Balthazar Armas. "La Escena", Primer Premio II Salón Nacional de Grabado

Balthazar Armas (Caracas, Venezuela, 1941 – 2015) is considered one of the pioneers of the contemporary figurative art movement in Latin America, where the industrial and urban influences in his paintings make them both approachable and distinctive. His most recent work exhibits a postmodern influence, reflected in the presence of social narratives, indigenism, and social criticism.
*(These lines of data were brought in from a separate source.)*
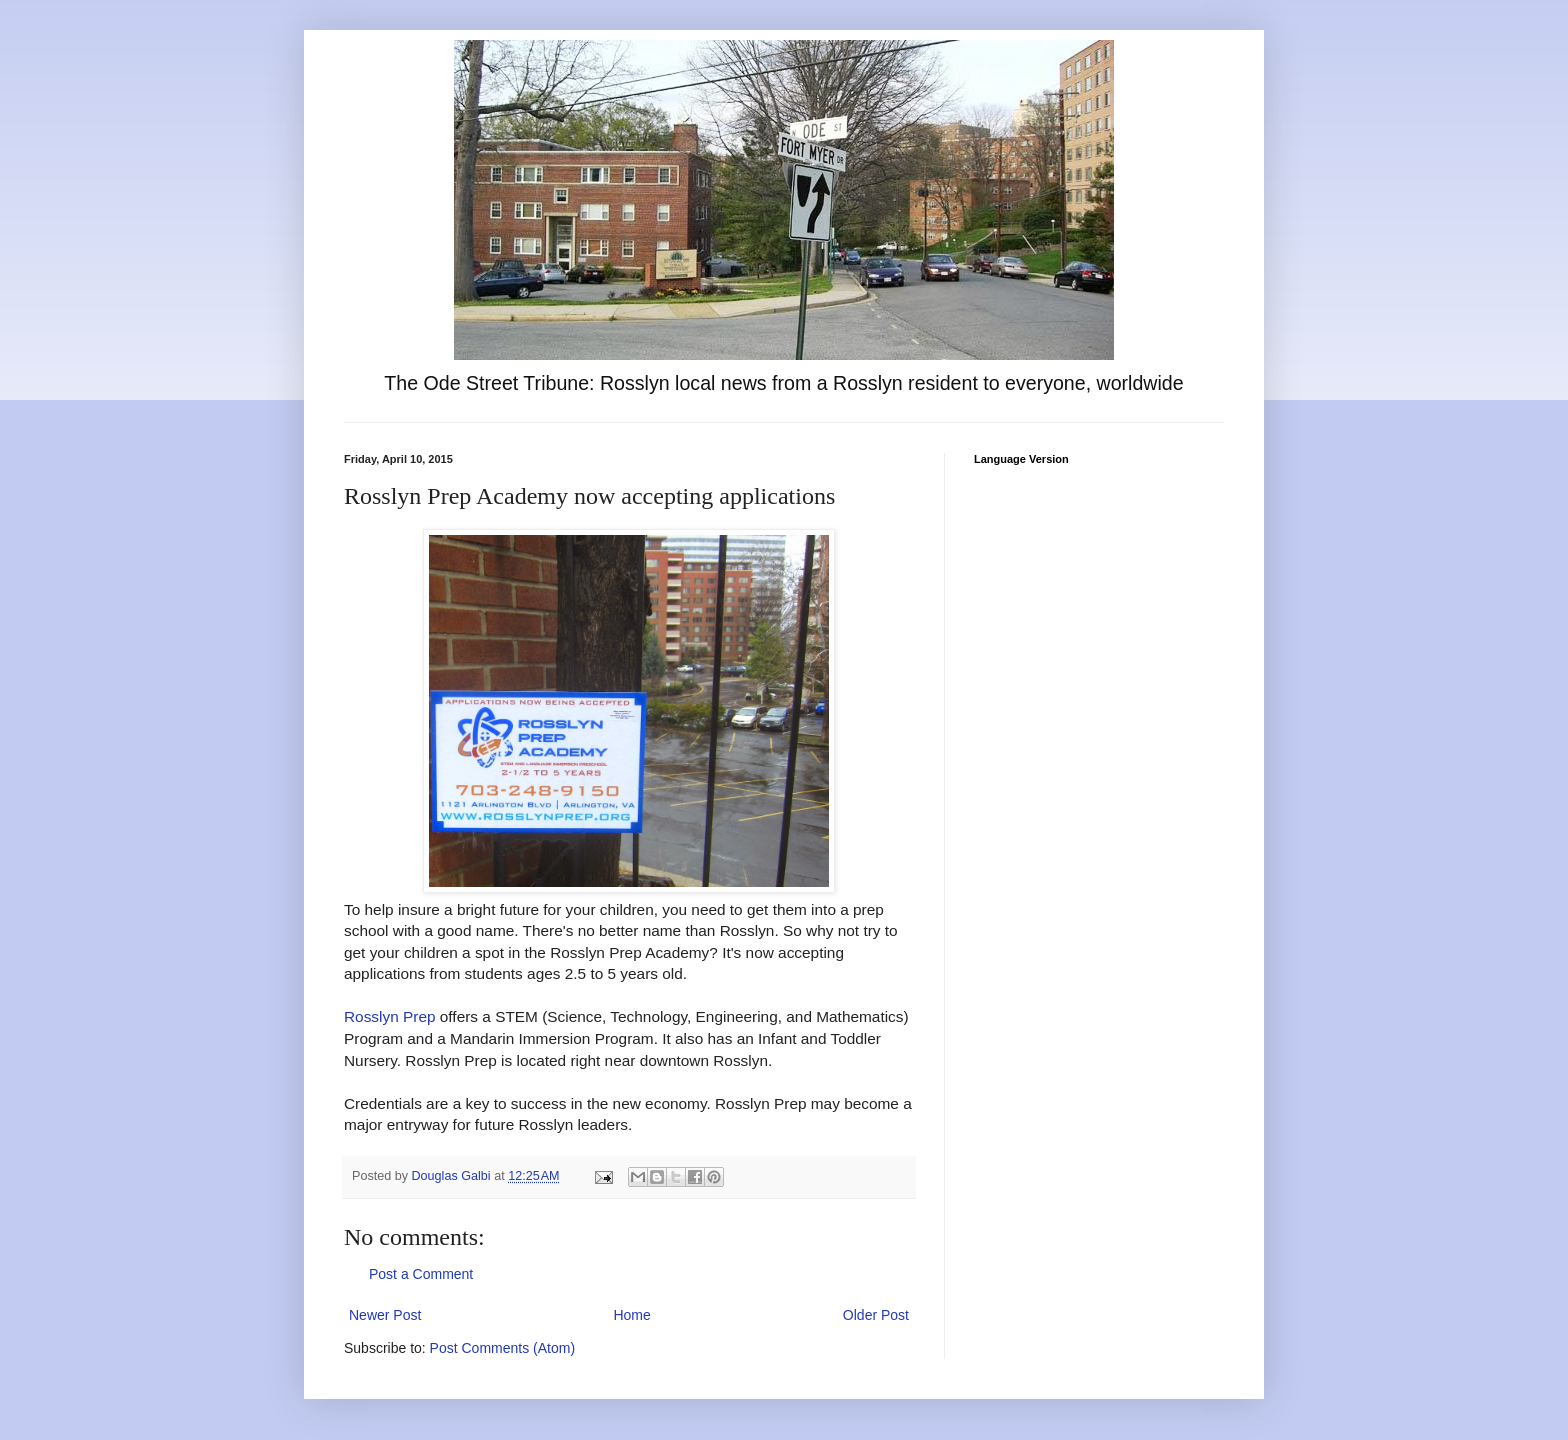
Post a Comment (421, 1274)
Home (631, 1315)
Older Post (876, 1315)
His most recent series, Andé Andé (2003), Botánica (2007), and Sobre el Vuelo (2007), convey the energy and mysticism of the people and environments of Latin American cultures.
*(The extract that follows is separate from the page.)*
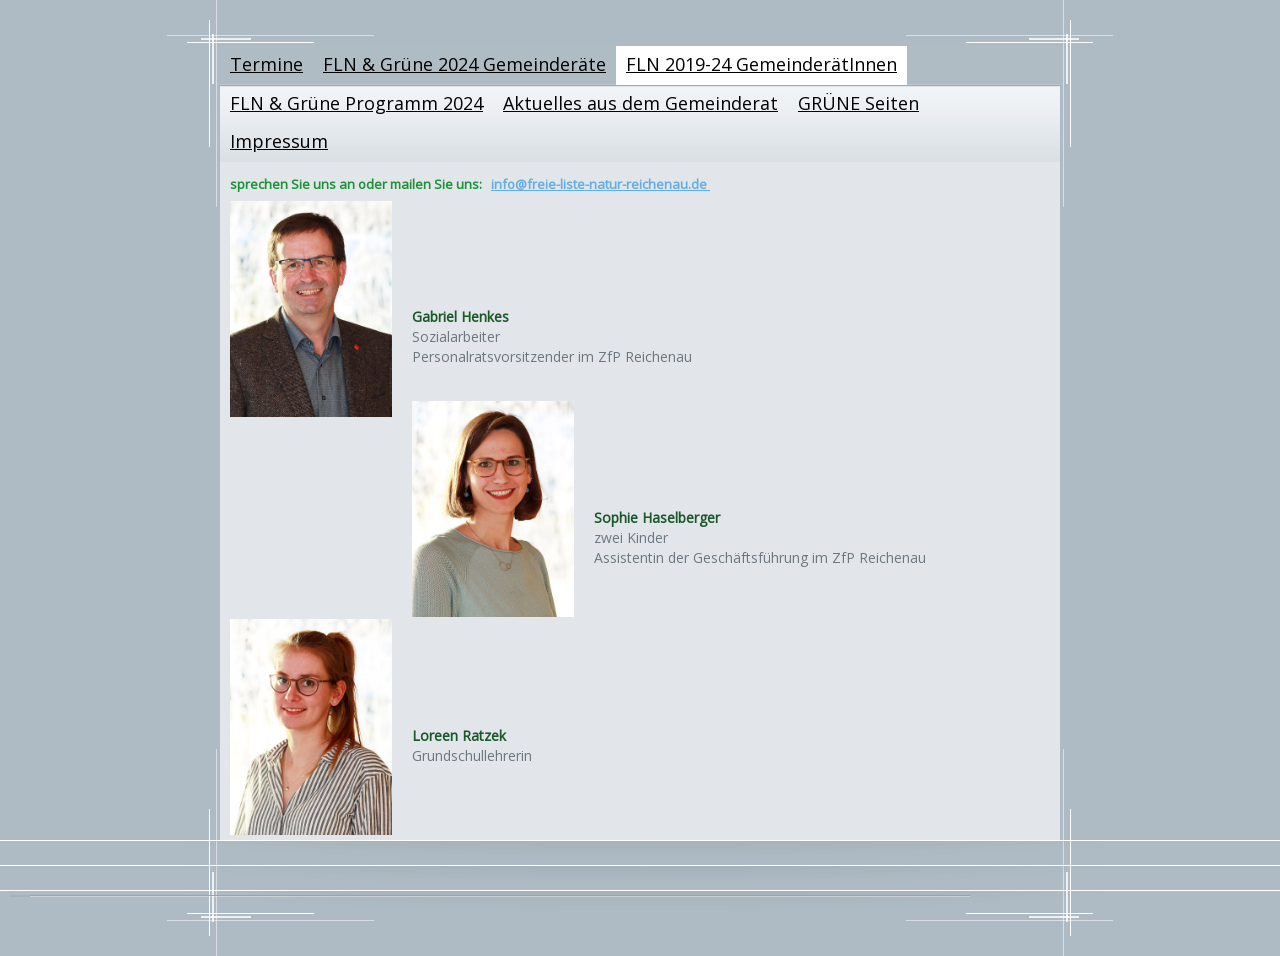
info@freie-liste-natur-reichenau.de (600, 184)
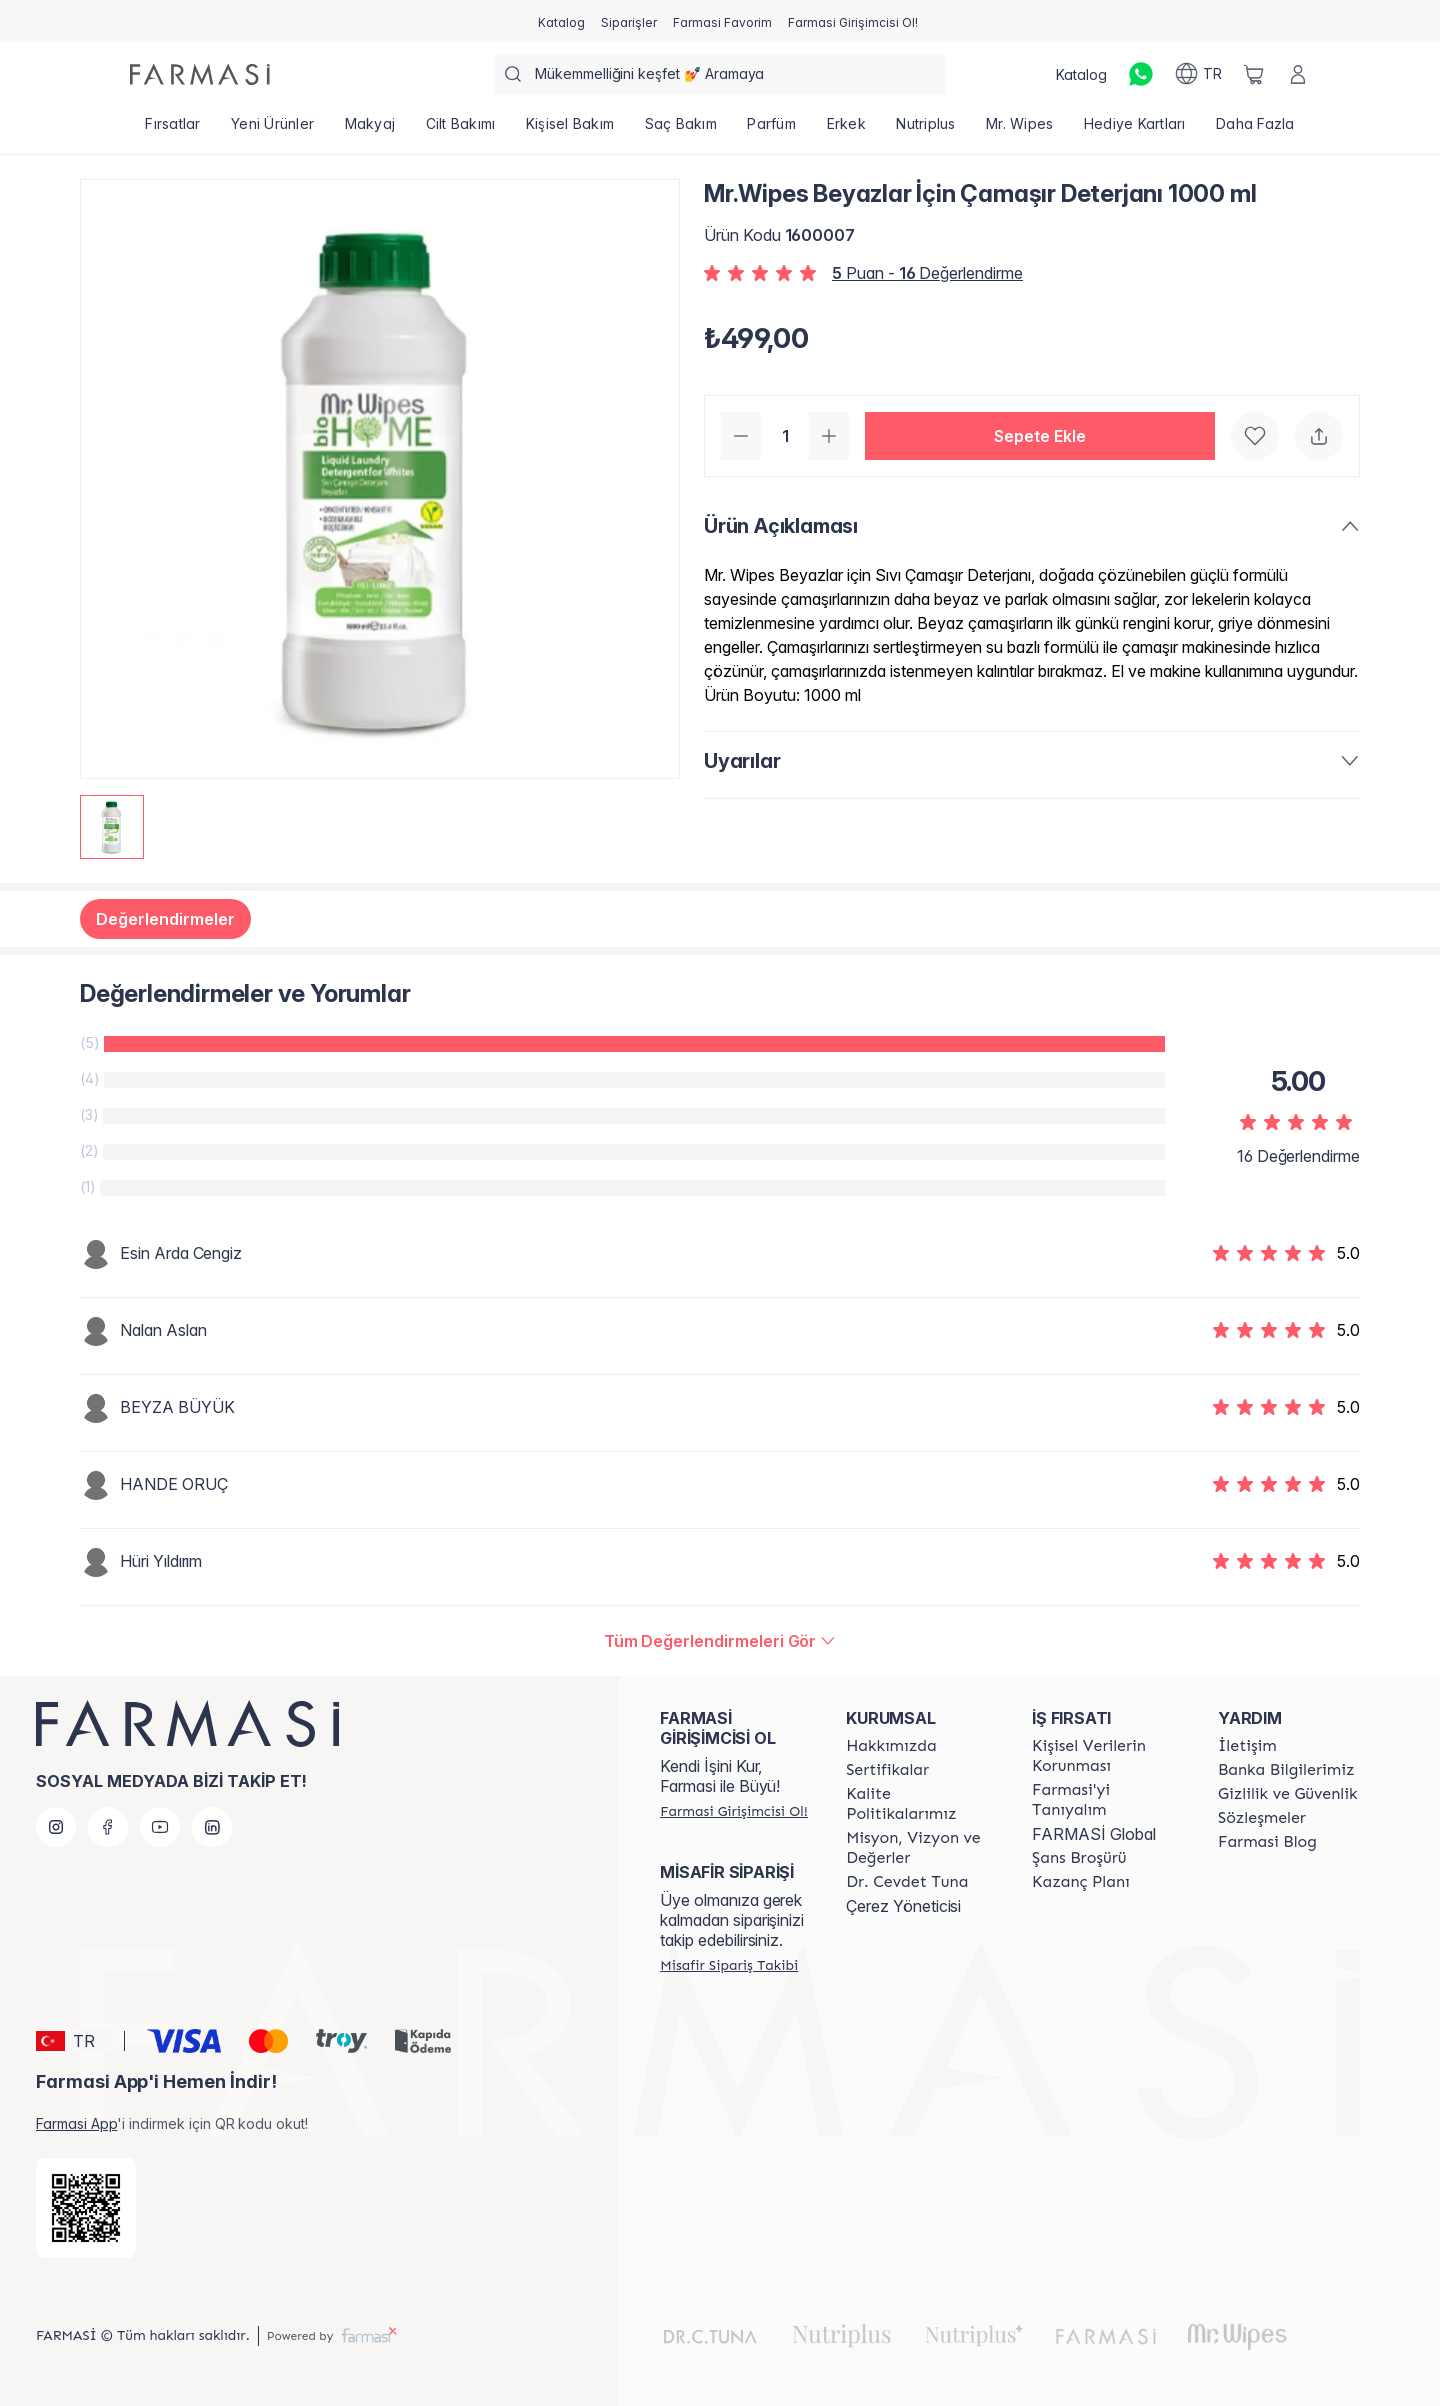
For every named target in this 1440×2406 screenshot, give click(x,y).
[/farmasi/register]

Born in Caracas, Venezuela, he began as a self-taught artist in the 1950s and participated in the experimental theater movement at the Academy of Dramatic Art Carmen Antillano in Caracas. He later studied at the Neumann Institute of Graphic Arts and the Center for Graphic Studies (CEGRA) with a focus on engraving. Balthazar's first solo exhibitions date back to 1966, and he has since participated in numerous design, engraving, and art exhibitions across Latin America, Europe, and the United States, including at MOKA Gallery in Chicago, Illinois.
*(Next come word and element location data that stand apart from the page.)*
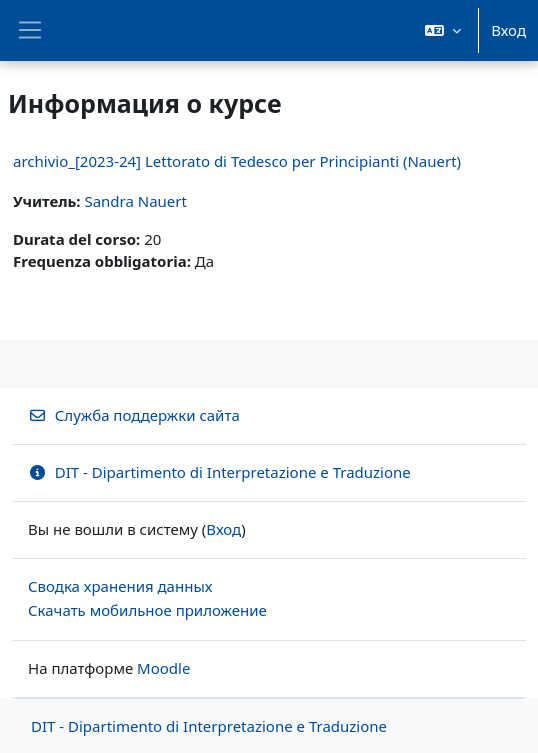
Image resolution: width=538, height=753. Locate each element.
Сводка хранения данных (120, 586)
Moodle (163, 668)
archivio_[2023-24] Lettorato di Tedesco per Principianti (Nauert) (237, 161)
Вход (508, 30)
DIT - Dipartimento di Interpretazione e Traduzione (219, 472)
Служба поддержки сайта (134, 415)
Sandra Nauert (135, 201)
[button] (443, 30)
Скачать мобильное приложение (147, 610)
His awards and recognitions includes the Pratt Institute, Havana biennial, IE in Norway, Library of Congress, Art Museum of the Americas in Washington D.C, IE Gracovia, Poland, Premio "Braulio Salazar" Salón de Artes Arturo Michelena, Venezuela, and more.

== Education ==

- Self-taught Artist. 1953/58. Caracas.
- Acting and Stage Scene. Academia de Arte Dramático Carmen Antillano. 1962/64. Caracas.
- Drawing. Instituto Académico de Bellas Artes 62/66. Caracas.
- Industrial Design. Instituto de Diseño, Fundación Newmann-INCE. 1967/70. Caracas.
- Graphic Arts. Specialty: Engraving. Centro de Enseñanza Gráfica, CEGRA. 1978/80. Caracas.

== Academic contributions ==

- CEGRA Centro de Enseñanza Gráfica, Caracas.
- Language, Communication y Visual Thought. 1977.
- Hand-made Paper Crafting. 1978.
- Paper Conservation and Paper-based Art. 1979.
- TAGA Taller de Artistas Gráficos Asociados, Caracas. Colografía. 1979
- Museo de Arte Moderno de Latinoamérica (OEA) Washington DC. 1982.